Stated task 1: According to the Facebook group guide for car dealerships, when did Facebook change its algorithm?

Excerpted passage:
________

ULTIMATE Facebook Group Guide for Car Dealerships

How Car Dealerships are killing it with Facebook Groups

As someone who isn’t a huge social media user, I admit I got slow to use Facebook groups to grow my business. For the longest time I thought sharing my thoughts was all vanity.

But deep inside I knew Facebook, or any other social media channel for that matter could help me grow my business exponentially.

I’m sharing this with you because I want you to understand that even if you are not the typical social media power user, you can still achieve great results by doing the right things in the right order.

Brands have an opportunity to build fan communities in a way that just wasn’t possible back then.

Sure, you might not have a neon pink visitor counter on the page like I did (jealous much?), but you do have access to Facebook’s 2.41 billion active monthly users and the tools there to build a thriving digital clubhouse. Seems like the perfect opportunity to bring people together… and build a great marketing platform while you’re at it.

Since Facebook changed its algorithm back in January 2018, the newsfeed has prioritized “posts that spark conversations and meaningful interactions”— including posts from Facebook Groups for business.

It’s time to get your fan community started. Here’s how to promote your business and reap the benefits of Facebook group marketing.

Benefits of joining Facebook groups for your business

It’s a direct line to customers

The people in Facebook groups are highly engaged with a topic or product. They’re spending their free time thinking and talking about a model you sell on purpose. These people have the potential to become your most raving fans!

You’ve got an opportunity here to tap into some real insights from the people who own your product or that are considering a change. Watch, learn, engage, ask for feedback, and then actually use it.

You’ll build long-lasting relationships with customers

Fact: customers are loyal to companies that treat them well. Engaging with fans to be part of a community and engaging with them directly and regularly shows you care and builds invaluable loyalty and trust.

________

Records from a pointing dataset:
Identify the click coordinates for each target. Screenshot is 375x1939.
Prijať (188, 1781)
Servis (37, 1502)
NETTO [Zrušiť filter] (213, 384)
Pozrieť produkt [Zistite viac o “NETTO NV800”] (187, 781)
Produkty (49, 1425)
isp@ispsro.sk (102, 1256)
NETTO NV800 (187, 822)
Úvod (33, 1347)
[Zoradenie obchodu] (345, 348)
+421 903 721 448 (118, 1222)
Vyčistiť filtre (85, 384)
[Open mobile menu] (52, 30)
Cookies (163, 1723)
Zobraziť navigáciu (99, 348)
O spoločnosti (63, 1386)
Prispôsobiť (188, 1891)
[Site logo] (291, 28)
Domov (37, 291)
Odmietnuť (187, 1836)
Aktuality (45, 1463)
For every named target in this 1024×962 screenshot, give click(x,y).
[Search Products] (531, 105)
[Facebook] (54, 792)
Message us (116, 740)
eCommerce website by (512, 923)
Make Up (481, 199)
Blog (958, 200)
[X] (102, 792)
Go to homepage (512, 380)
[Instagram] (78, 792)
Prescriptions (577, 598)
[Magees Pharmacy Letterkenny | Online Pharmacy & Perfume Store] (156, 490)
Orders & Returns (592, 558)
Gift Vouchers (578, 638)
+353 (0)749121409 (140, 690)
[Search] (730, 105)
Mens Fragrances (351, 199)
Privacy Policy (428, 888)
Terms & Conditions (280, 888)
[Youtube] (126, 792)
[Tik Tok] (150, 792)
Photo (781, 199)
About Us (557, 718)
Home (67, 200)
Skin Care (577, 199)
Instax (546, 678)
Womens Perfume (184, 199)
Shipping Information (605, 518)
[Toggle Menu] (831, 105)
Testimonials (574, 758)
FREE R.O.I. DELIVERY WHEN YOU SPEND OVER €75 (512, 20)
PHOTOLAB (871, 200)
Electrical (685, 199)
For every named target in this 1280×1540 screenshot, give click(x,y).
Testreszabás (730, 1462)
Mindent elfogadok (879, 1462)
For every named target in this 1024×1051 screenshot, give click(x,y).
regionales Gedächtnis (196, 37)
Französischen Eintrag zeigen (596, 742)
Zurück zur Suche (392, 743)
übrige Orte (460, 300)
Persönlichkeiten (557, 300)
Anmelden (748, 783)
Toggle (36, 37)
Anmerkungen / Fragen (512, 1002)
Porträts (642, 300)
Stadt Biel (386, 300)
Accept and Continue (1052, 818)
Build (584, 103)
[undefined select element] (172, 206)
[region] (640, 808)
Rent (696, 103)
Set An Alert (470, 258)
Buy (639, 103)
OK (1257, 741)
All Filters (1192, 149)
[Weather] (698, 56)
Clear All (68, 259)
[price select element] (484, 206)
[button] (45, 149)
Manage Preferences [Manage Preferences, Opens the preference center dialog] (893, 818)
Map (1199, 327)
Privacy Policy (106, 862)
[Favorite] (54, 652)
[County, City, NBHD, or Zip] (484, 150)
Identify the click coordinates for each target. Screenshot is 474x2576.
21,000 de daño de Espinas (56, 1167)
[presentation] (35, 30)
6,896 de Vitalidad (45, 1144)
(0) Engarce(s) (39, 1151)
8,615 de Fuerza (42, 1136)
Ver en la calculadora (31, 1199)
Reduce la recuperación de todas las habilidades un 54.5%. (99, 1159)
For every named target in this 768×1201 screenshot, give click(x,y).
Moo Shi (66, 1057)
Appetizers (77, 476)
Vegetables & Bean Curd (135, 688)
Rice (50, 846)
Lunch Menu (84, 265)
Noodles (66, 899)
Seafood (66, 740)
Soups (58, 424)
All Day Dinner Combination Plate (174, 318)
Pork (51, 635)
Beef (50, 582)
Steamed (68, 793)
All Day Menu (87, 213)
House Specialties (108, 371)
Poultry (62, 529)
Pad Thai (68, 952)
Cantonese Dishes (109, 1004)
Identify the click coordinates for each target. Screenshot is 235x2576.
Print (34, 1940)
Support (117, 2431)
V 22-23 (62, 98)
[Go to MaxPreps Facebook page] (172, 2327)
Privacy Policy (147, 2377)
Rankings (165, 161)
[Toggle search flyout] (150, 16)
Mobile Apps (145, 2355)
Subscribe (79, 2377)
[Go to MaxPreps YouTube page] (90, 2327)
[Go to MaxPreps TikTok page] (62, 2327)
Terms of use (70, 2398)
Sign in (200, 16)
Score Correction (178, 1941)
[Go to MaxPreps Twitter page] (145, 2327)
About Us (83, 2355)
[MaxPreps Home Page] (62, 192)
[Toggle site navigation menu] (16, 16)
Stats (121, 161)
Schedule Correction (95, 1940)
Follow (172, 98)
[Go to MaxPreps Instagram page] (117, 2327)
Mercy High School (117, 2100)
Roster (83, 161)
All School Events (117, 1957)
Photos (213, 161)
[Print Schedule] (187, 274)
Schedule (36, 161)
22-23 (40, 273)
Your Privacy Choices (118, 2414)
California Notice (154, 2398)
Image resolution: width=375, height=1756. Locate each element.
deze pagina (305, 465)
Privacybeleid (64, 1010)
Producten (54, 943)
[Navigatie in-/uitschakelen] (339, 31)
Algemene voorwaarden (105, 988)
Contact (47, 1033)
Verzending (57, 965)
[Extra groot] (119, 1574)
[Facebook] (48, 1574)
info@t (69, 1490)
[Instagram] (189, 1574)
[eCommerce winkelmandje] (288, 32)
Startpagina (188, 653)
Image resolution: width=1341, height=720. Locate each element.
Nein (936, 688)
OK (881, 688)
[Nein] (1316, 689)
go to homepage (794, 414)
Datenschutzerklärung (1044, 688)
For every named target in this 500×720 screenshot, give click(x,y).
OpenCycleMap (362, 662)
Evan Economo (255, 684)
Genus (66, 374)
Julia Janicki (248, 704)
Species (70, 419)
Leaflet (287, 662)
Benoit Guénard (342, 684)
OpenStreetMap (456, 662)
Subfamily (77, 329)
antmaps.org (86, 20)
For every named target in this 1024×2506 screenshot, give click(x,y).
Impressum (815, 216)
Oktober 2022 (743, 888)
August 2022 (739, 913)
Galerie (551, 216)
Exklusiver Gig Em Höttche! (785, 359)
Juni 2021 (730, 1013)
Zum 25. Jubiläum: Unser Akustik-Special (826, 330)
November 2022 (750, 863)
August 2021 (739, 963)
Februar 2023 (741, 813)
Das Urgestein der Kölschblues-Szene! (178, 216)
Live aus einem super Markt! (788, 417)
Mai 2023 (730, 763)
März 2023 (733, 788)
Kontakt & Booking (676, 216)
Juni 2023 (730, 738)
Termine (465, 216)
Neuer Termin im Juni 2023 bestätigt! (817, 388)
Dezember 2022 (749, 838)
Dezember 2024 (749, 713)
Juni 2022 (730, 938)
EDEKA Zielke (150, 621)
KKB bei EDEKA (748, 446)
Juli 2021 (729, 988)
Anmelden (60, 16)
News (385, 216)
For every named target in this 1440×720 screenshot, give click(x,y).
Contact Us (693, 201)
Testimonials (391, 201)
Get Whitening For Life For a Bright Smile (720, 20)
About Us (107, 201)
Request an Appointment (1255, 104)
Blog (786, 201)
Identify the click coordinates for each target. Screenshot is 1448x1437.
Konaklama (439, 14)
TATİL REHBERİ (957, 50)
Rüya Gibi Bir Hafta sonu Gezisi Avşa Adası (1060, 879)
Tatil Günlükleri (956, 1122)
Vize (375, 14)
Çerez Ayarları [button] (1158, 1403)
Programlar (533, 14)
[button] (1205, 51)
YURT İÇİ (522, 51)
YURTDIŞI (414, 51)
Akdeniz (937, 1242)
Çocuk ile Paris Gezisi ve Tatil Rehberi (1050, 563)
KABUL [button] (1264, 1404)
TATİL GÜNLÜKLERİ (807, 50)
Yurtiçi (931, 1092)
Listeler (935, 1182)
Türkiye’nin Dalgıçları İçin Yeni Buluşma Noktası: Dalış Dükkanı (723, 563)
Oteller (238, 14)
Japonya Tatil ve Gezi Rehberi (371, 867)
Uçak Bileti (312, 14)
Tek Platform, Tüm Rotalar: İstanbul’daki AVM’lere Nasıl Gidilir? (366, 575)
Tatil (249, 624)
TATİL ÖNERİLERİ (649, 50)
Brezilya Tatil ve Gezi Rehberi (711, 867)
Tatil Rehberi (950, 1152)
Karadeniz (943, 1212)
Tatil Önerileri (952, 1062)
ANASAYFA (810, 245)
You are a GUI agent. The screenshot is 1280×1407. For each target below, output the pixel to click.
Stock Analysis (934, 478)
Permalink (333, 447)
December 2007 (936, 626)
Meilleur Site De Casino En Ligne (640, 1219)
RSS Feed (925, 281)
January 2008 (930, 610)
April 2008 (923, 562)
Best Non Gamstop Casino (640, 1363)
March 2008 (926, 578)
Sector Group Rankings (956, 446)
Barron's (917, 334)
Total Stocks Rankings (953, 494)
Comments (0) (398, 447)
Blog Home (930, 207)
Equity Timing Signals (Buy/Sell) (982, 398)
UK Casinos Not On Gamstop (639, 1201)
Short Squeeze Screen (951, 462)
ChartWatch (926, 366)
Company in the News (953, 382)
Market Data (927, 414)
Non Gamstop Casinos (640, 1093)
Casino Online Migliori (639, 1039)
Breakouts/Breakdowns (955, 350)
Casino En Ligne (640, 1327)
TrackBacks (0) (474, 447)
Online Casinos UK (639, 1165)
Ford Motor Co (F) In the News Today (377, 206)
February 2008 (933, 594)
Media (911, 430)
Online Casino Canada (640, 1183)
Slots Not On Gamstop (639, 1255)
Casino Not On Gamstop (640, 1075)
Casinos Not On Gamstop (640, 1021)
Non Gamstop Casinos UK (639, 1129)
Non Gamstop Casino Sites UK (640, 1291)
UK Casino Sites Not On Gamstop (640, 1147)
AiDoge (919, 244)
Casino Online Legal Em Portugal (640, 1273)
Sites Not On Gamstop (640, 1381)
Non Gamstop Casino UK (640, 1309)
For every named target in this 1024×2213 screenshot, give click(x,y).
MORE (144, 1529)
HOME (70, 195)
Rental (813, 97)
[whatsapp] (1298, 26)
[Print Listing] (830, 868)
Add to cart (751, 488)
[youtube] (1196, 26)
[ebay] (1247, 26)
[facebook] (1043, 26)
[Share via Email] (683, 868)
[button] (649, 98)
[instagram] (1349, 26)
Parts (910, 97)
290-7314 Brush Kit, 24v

________

Stated task 2: Retype the lines of the records exactly, starting at the line containing "go to homepage (794, 414)" and ending at the line containing "Akdeniz (937, 1242)".

Task response 1: January 2018

Task response 2:
go to homepage (794, 414)
Datenschutzerklärung (1044, 688)
For every named target in this 500×720 screenshot, give click(x,y).
OpenCycleMap (362, 662)
Evan Economo (255, 684)
Genus (66, 374)
Julia Janicki (248, 704)
Species (70, 419)
Leaflet (287, 662)
Benoit Guénard (342, 684)
OpenStreetMap (456, 662)
Subfamily (77, 329)
antmaps.org (86, 20)
For every named target in this 1024×2506 screenshot, give click(x,y).
Impressum (815, 216)
Oktober 2022 (743, 888)
August 2022 (739, 913)
Galerie (551, 216)
Exklusiver Gig Em Höttche! (785, 359)
Juni 2021 (730, 1013)
Zum 25. Jubiläum: Unser Akustik-Special (826, 330)
November 2022 (750, 863)
August 2021 (739, 963)
Februar 2023 (741, 813)
Das Urgestein der Kölschblues-Szene! (178, 216)
Live aus einem super Markt! (788, 417)
Mai 2023 (730, 763)
März 2023 (733, 788)
Kontakt & Booking (676, 216)
Juni 2023 (730, 738)
Termine (465, 216)
Neuer Termin im Juni 2023 bestätigt! (817, 388)
Dezember 2022 (749, 838)
Dezember 2024 (749, 713)
Juni 2022 (730, 938)
EDEKA Zielke (150, 621)
KKB bei EDEKA (748, 446)
Juli 2021 (729, 988)
Anmelden (60, 16)
News (385, 216)
For every named target in this 1440×720 screenshot, give click(x,y).
Contact Us (693, 201)
Testimonials (391, 201)
Get Whitening For Life For a Bright Smile (720, 20)
About Us (107, 201)
Request an Appointment (1255, 104)
Blog (786, 201)
Identify the click coordinates for each target. Screenshot is 1448x1437.
Konaklama (439, 14)
TATİL REHBERİ (957, 50)
Rüya Gibi Bir Hafta sonu Gezisi Avşa Adası (1060, 879)
Tatil Günlükleri (956, 1122)
Vize (375, 14)
Çerez Ayarları [button] (1158, 1403)
Programlar (533, 14)
[button] (1205, 51)
YURT İÇİ (522, 51)
YURTDIŞI (414, 51)
Akdeniz (937, 1242)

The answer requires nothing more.